A group of women sitting in chairs. The Image only shows their body and legs, not their faces. There is a walking stick in view from one of the participants and they are sitting in a circle. 

Description automatically generated

Figure 3 Image from Focus Group Discussion with Women with disabilities. 

Two key informant interviews were conducted with adolescent girls with disabilities to gather their experience during the humanitarian crisis and feedback on the kits. The kits and IEC materials successfully provide support and allow them to learn and improve their menstrual health. The preference for different types of menstrual products and the stigma around disability were observed.  
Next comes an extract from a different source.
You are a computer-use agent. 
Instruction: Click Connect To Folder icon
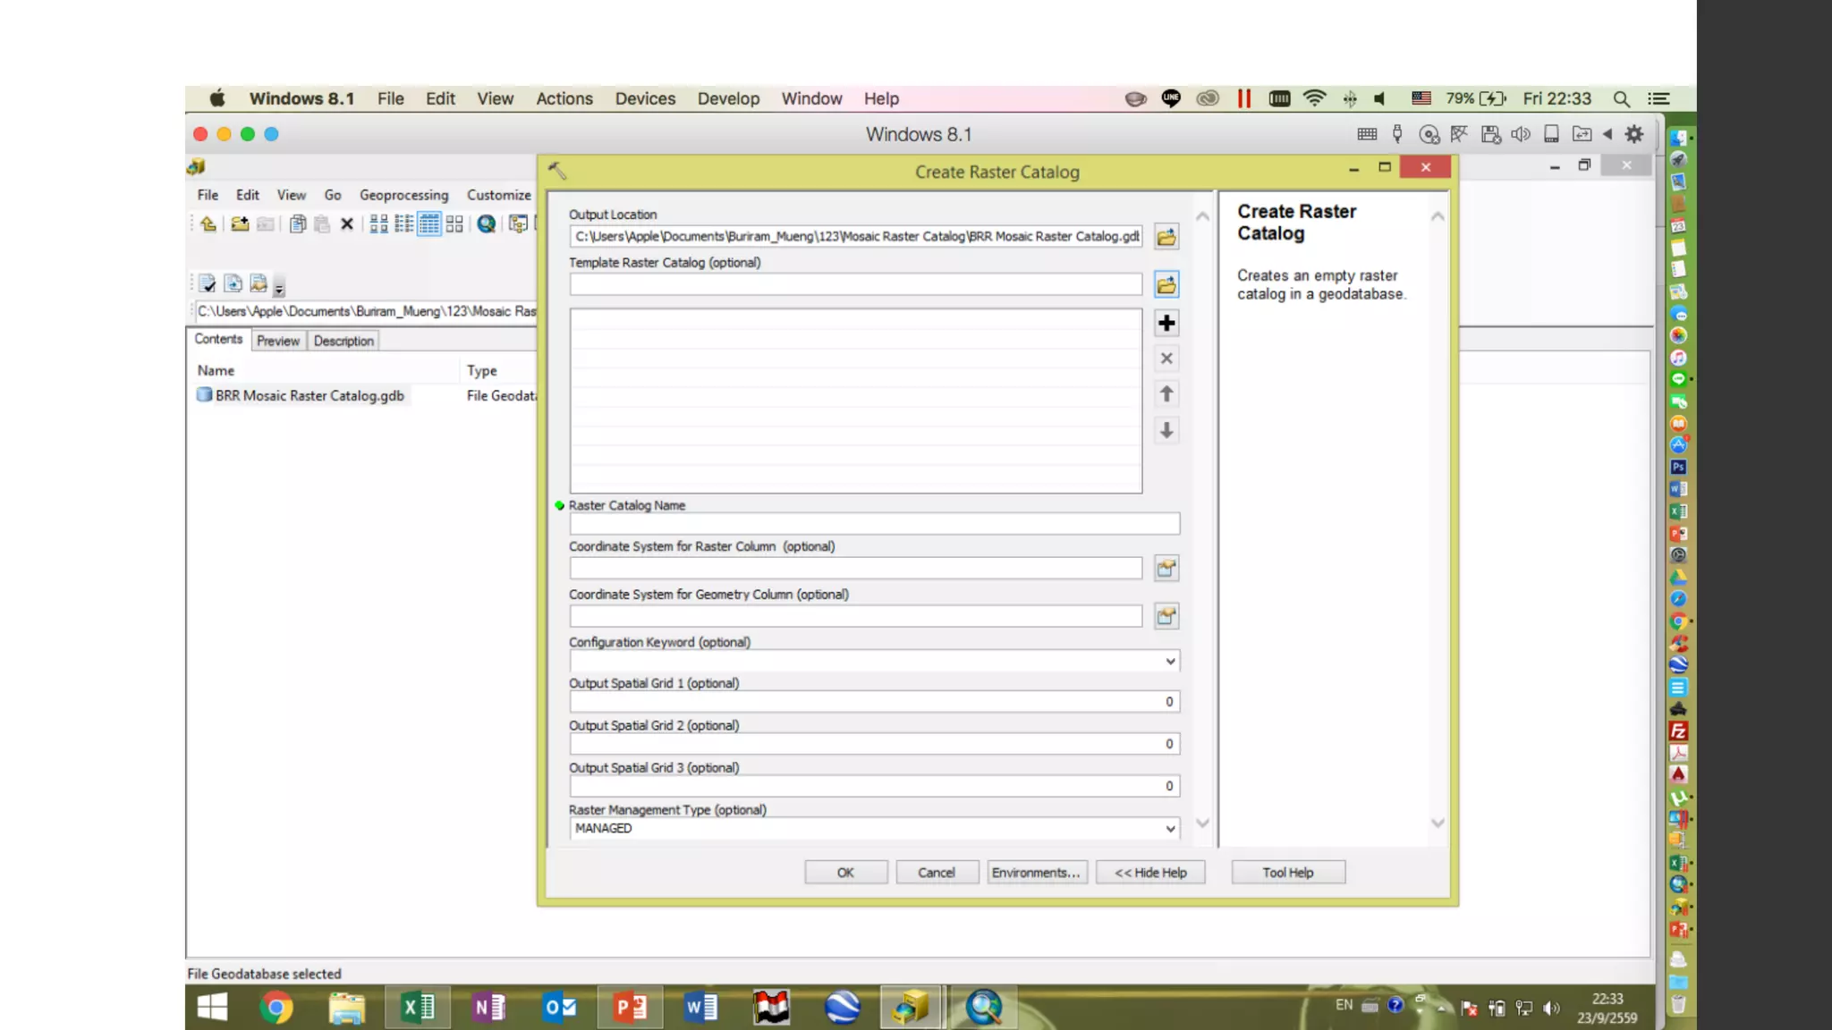(239, 224)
By listening to women and girls directly, whilst the kits are greatly appreciated and essential in a crisis there is space to improve on what we can do to be more inclusive. What is central to inclusive design is the inclusion of people within the process. These workshops are doing precisely that, which will lead to inclusive kits that will benefit, and ultimately, reach more people. These key activities will contribute to a larger body of research to develop customised Dignity Kits and Menstrual Health Management kits for women and girls with disabilities to ensure they are not left behind in humanitarian response.